_The task:_ Once the line containing "購物說明 (132, 2526)" is found, please set it down along with each following line, exactly, to the end of the material.
**** Records to process ****
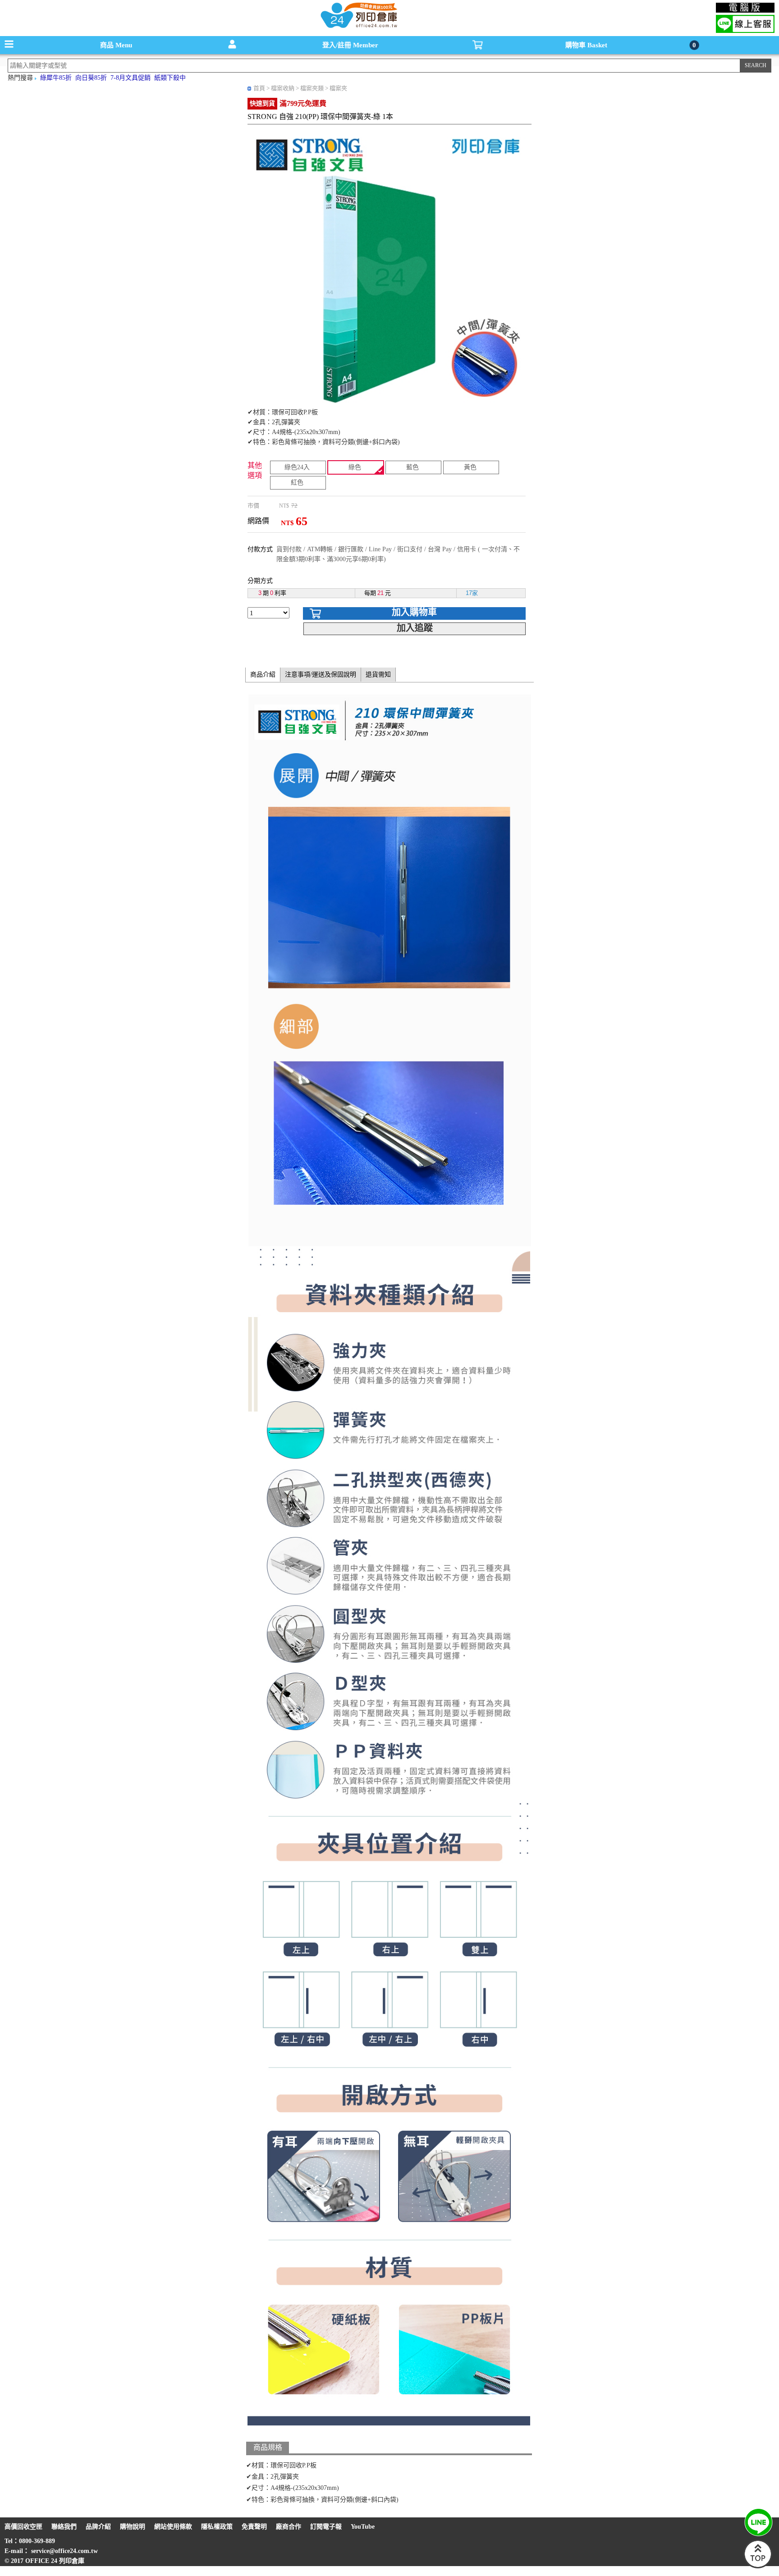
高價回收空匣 (23, 2526)
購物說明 (132, 2526)
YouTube (363, 2526)
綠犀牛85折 (56, 77)
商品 (116, 45)
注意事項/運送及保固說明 (320, 674)
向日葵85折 (91, 77)
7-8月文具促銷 (130, 77)
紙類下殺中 (170, 77)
****
_Problem solution:_
購物說明 (132, 2526)
YouTube (363, 2526)
綠犀牛85折 (56, 77)
商品 (116, 45)
注意事項/運送及保固說明 (320, 674)
向日葵85折 (91, 77)
7-8月文具促銷 (130, 77)
紙類下殺中 (170, 77)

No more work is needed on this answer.